Material supplied section start

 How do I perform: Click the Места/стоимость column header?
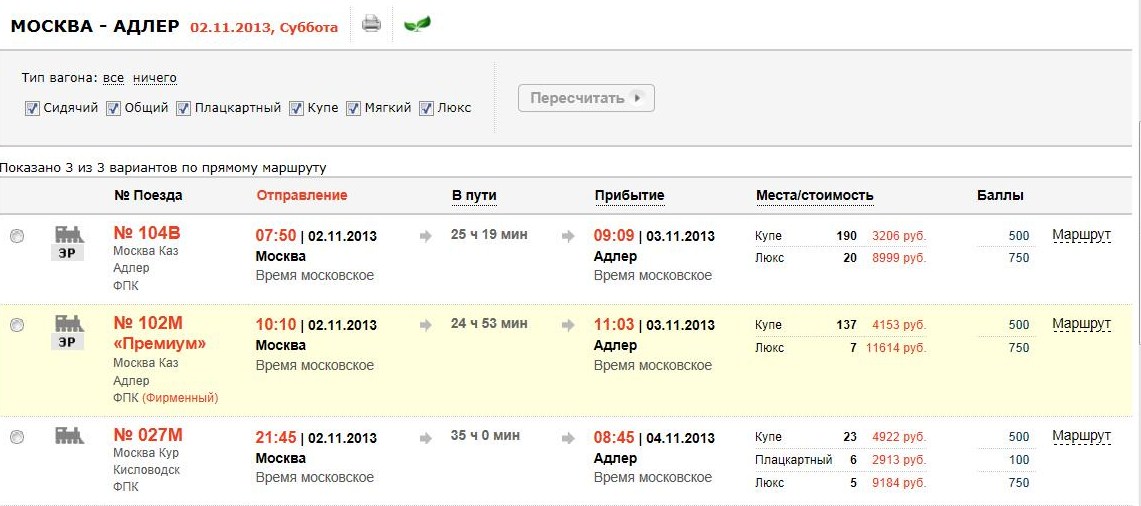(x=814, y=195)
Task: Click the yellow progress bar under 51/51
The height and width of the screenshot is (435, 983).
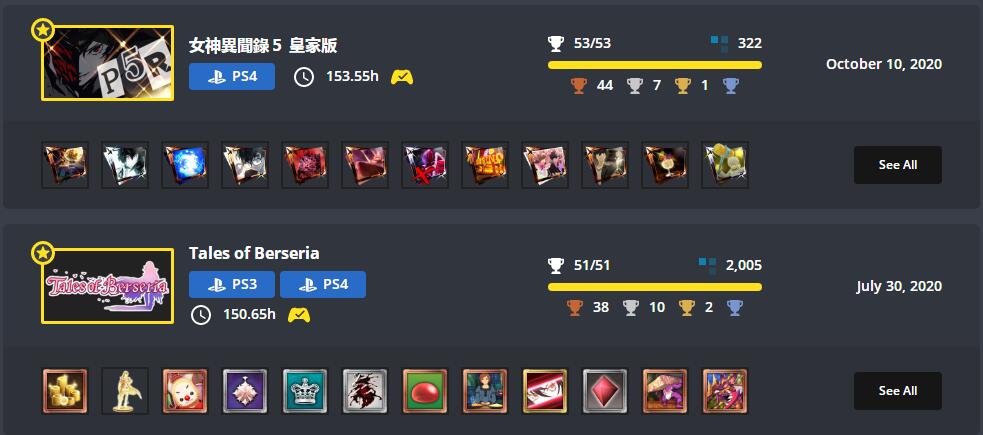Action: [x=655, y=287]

Material supplied section end
Material supplied section start

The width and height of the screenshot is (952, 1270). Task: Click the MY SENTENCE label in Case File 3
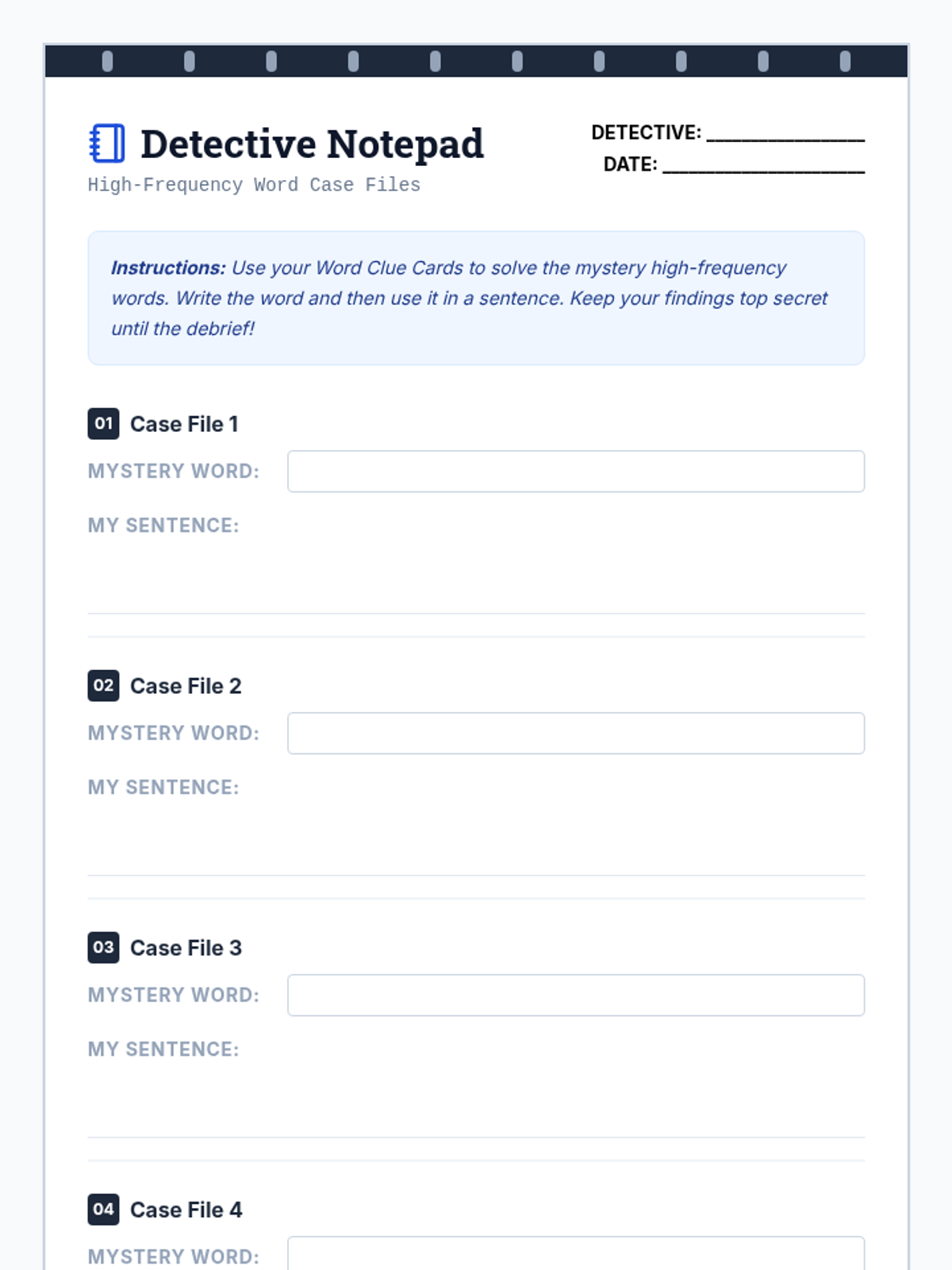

Material supplied section end
Material supplied section start

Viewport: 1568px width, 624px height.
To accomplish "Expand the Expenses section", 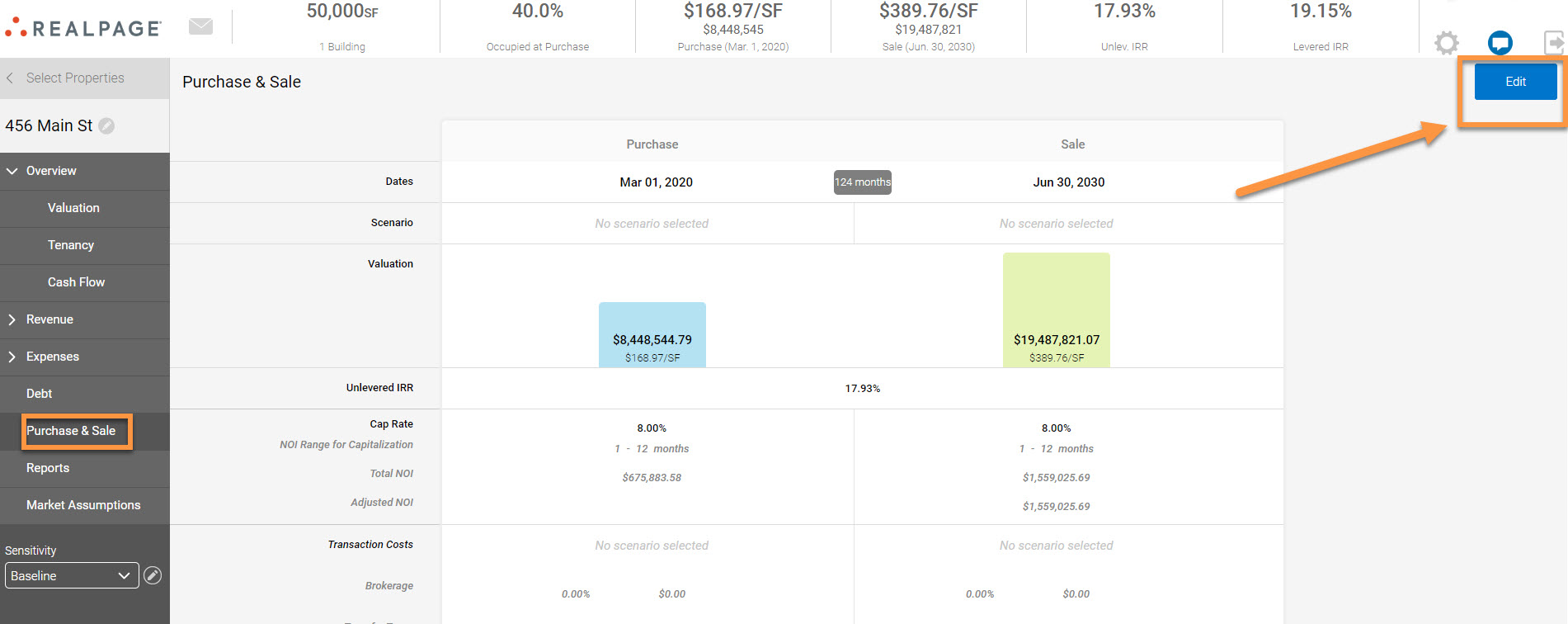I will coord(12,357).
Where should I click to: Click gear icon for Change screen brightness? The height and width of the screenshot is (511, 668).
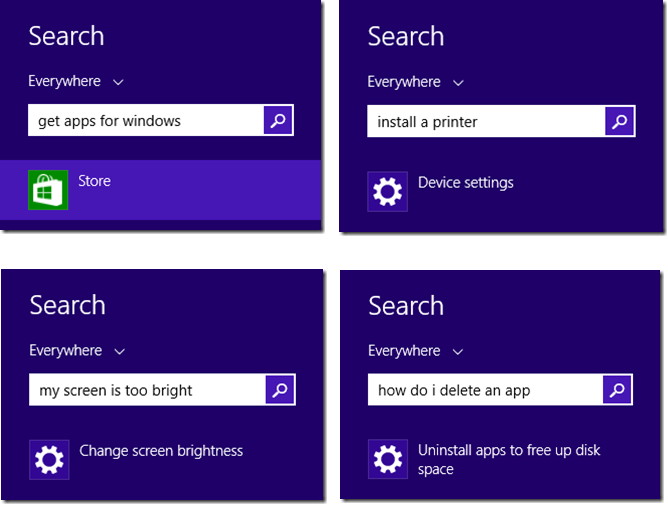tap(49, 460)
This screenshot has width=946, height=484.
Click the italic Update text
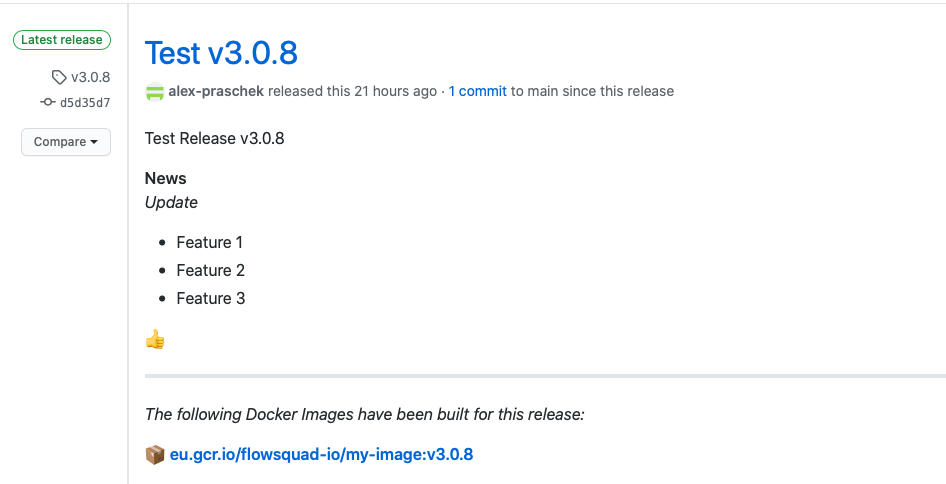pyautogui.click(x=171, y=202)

Material supplied section end

● Requirement
In the entries above, count each line that includes "Task" and report the total with no other text.

● Exercise response
2